The unity and ease of travel between many different peoples which the Roman Empire provided greatly aided in the sharing of the Christian message. The Roman Empire is the prototype for domination; at its height many hundreds of peoples were under its control. Roads led from Rome to every part of its dominion. Travel was made, if not easy, at least not impossible. This ease of communication made it possible for disciples to spread the Christian message all over the ancient world. If the Roman Empire had not existed, missionaries would have found it extremely difficult to cross the borders of very different and often warring nations without finding themselves accused and punished as an enemy, before they had a chance to spread the good news.
The very cruelty and hate of Christianity that various Roman emperors exhibited actually worked in favor of that religion.
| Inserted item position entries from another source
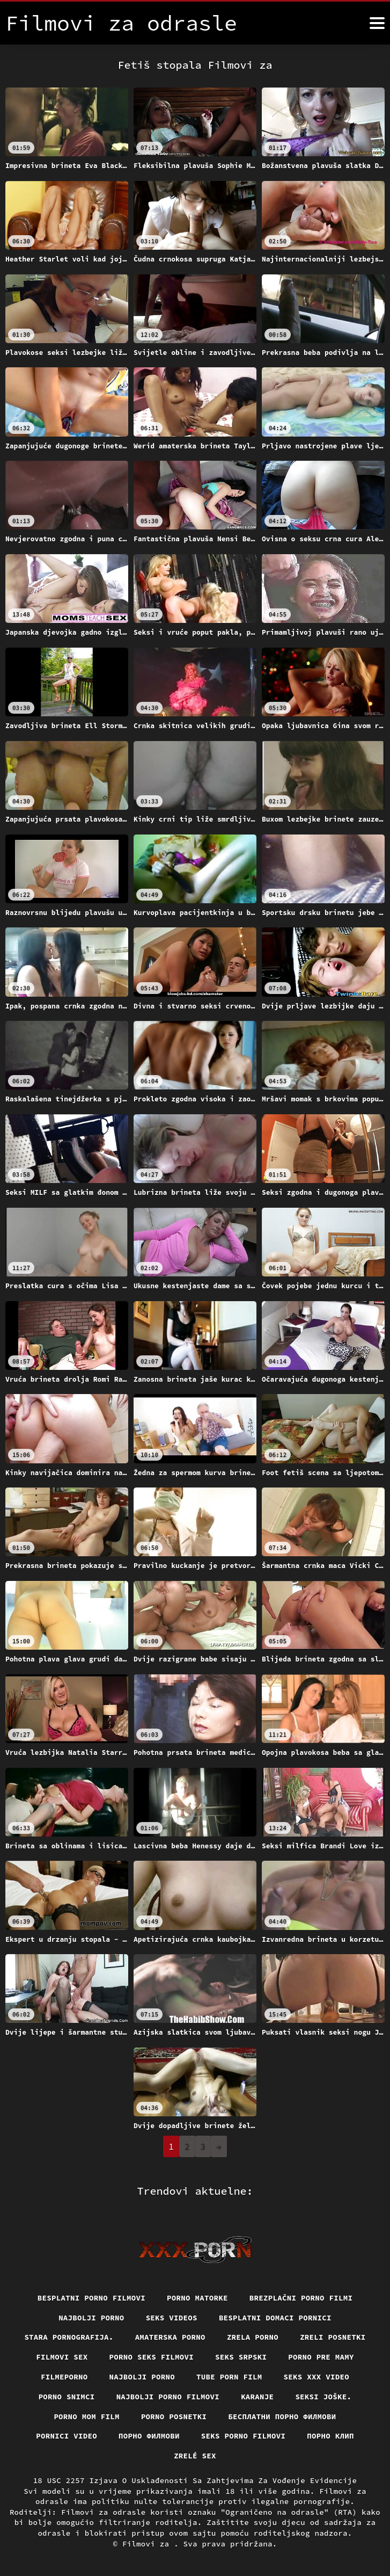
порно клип (330, 2436)
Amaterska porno (170, 2337)
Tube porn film (229, 2377)
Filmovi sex (61, 2357)
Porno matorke (197, 2298)
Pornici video (66, 2436)
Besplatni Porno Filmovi (91, 2298)
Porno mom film (87, 2416)
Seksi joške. (323, 2396)
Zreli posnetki (333, 2337)
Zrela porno (252, 2337)
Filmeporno (64, 2377)
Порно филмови (149, 2436)
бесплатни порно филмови (282, 2416)
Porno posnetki (174, 2416)
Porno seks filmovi (151, 2357)
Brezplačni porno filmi (301, 2298)
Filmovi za (148, 2544)
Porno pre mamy (321, 2357)
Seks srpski (241, 2357)
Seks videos (171, 2318)
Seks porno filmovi (243, 2436)
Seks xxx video (317, 2377)
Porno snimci (67, 2396)
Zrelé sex (195, 2456)
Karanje (257, 2396)
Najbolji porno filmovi (168, 2396)
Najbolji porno (91, 2318)
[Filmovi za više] (377, 23)
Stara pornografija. (68, 2337)
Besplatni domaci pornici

As it is said, "The blood of martyrs is the seed of the Church," for in many ways, persecution was beneficial to the new religion. Persecution gave the Christians a chance to flex their spiritual muscles, which many did, to great effect. The miracles that took place during these martyrdoms converted many of the pagans, which in turn led to more martyrdoms. Persecution served, essentially, to strengthen the faith of those already Christians, and to convert those who were not. By the very cruelties with which the emperors attempted to crush the young religion they actually aided it.
The oppressed, poor, miserable condition of the plebeians and the people in the countries Roma had conquered was also a circumstance which served Christianity. Jesus loved the poor; he told his Apostles that the poor were more open to his message. There were plenty of poor in Rome and in the countries subservient to her; in fact, most of the city and empire was destitute. This made average person living in the Empire more open and susceptible to Christ's message, a message which gave them hope of a better life hereafter, despite present poverty and misery. If the lower class had been well-treated and prosperous, they would probably have been less willing to believe in the next life; since this world had made them happy, what did they have to do with the next?
There were many factors which contributed to the spread of Christianity, but some of the most prominent and intriguing can be found in certain characteristics of Rome. The grand dimensions of the Empire, the fact that it encompassed so many different peoples, greatly aided in the spread of Christianity by enabling travel between such a great variety of nations over such a great area. The very cruelty of the Roman empires enlivened the faith of those already converted and converted yet more. And lastly, the oppressed nature of the subjects of the Roman Empire made the message of Christ welcome to these lower classes. God has a purpose behind everything, a plan guiding even the rise of the Roman Empire, writes St. Augustine. It seems to me that God allowed the rise of the Roman Empire so it could become the vehicle by which Christ's message would be spread throughout the ancient world.